▸ Task to complete
From the material below, return exactly the lines starting at the one that holds "Open Dienstplanung in the sidebar" and ending at the one that holds "Delete the work". Pictures stay out of the answer.

★ ★ ★ ★

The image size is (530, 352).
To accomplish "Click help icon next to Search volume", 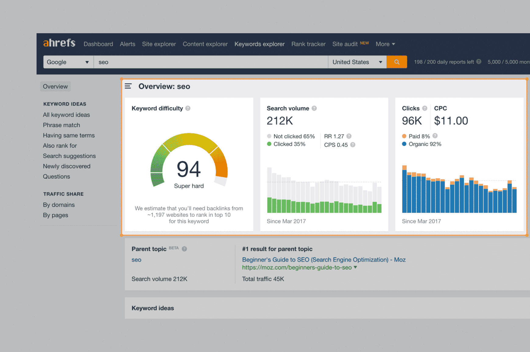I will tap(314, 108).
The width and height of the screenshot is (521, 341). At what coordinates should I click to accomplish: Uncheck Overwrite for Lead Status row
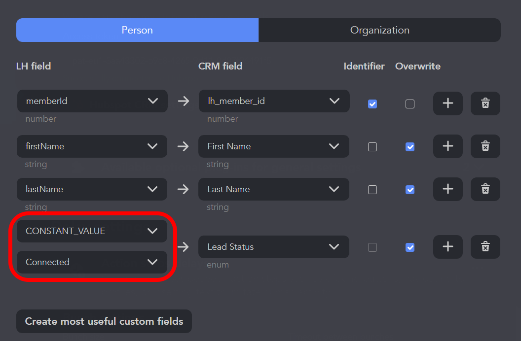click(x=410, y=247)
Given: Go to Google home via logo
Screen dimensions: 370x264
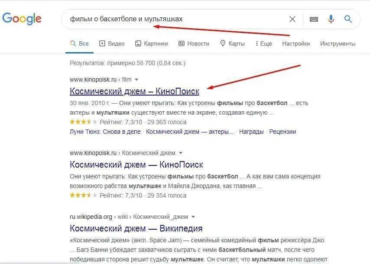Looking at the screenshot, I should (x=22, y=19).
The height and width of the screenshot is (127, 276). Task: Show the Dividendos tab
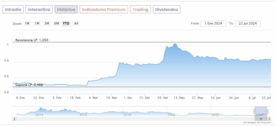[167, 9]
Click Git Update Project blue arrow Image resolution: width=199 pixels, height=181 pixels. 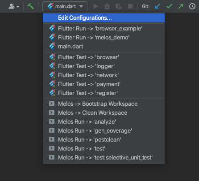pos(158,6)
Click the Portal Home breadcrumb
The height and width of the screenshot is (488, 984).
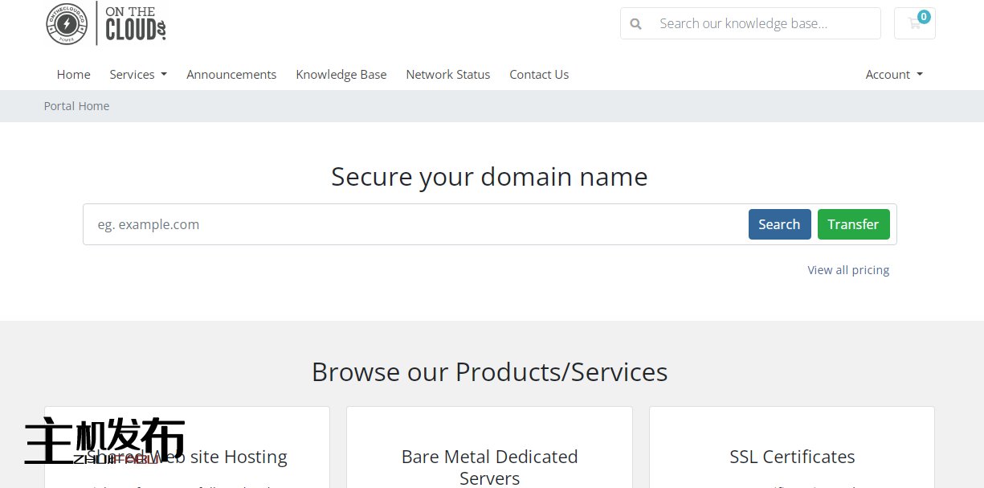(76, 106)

★ ★ ★ ★

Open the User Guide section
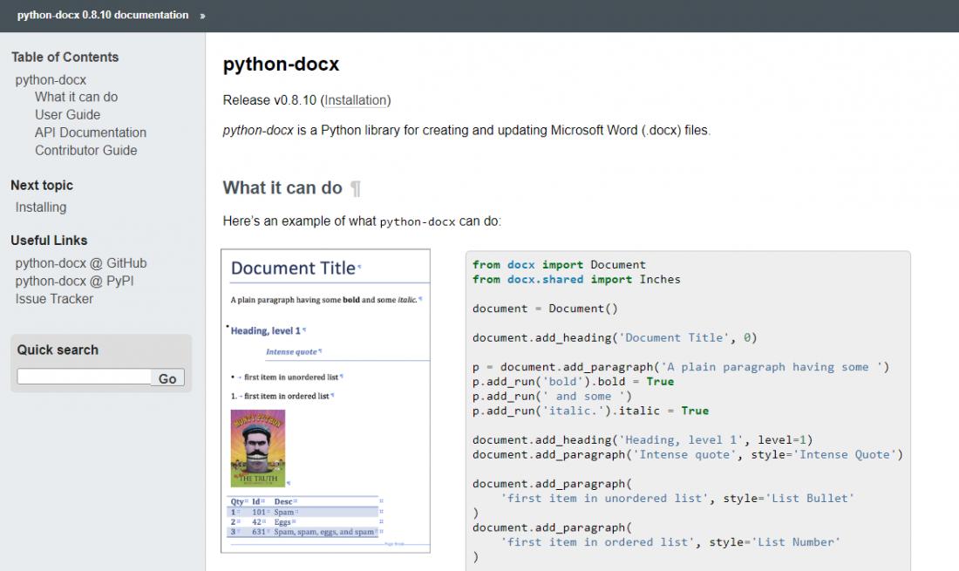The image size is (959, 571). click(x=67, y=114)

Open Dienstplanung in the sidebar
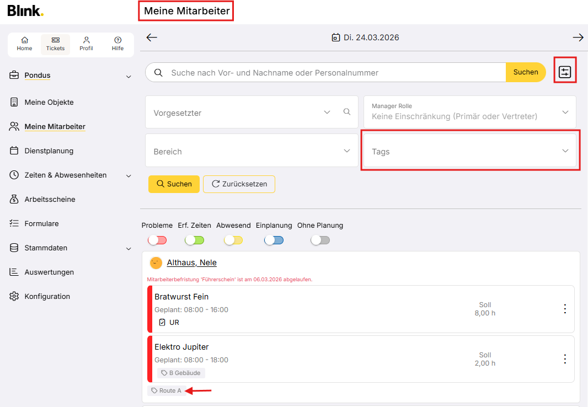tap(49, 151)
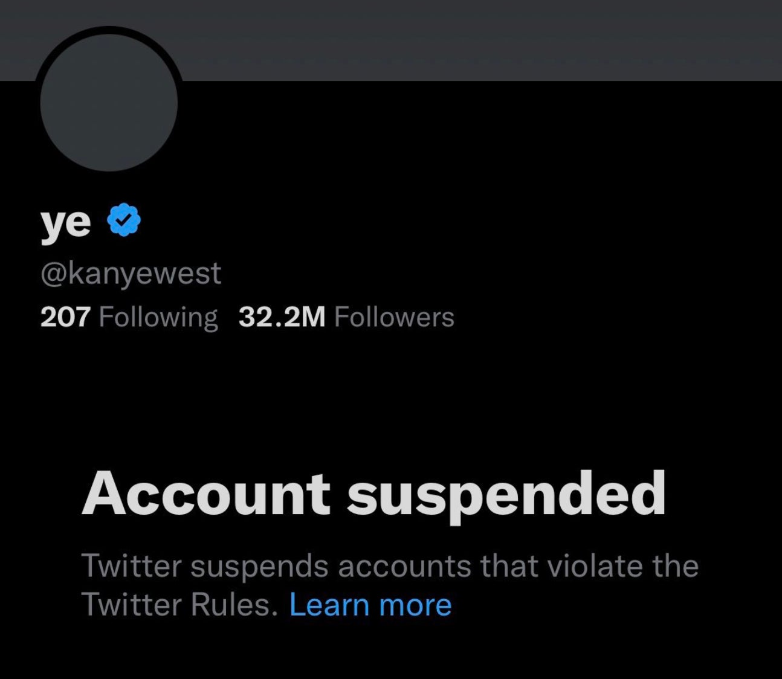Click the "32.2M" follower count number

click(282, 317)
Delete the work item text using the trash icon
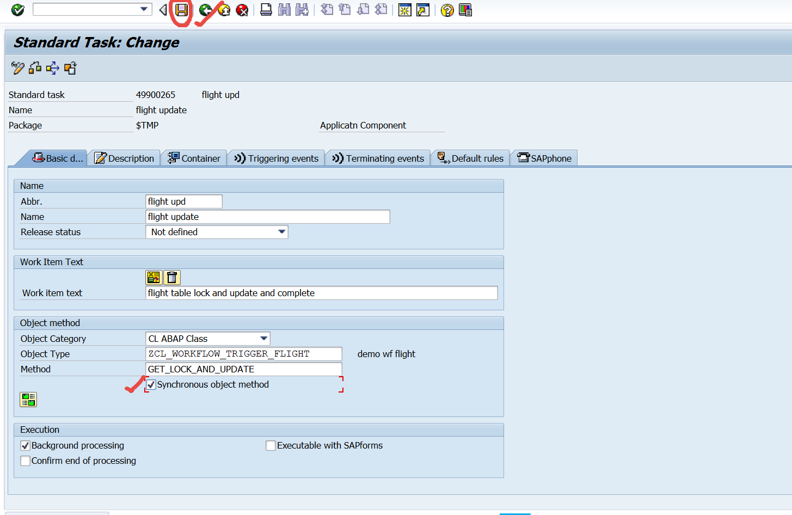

★ ★ ★ ★

▸ Result below
Open Dienstplanung in the sidebar
tap(49, 151)
Click the "32.2M" follower count number

click(282, 317)
Delete the work item text using the trash icon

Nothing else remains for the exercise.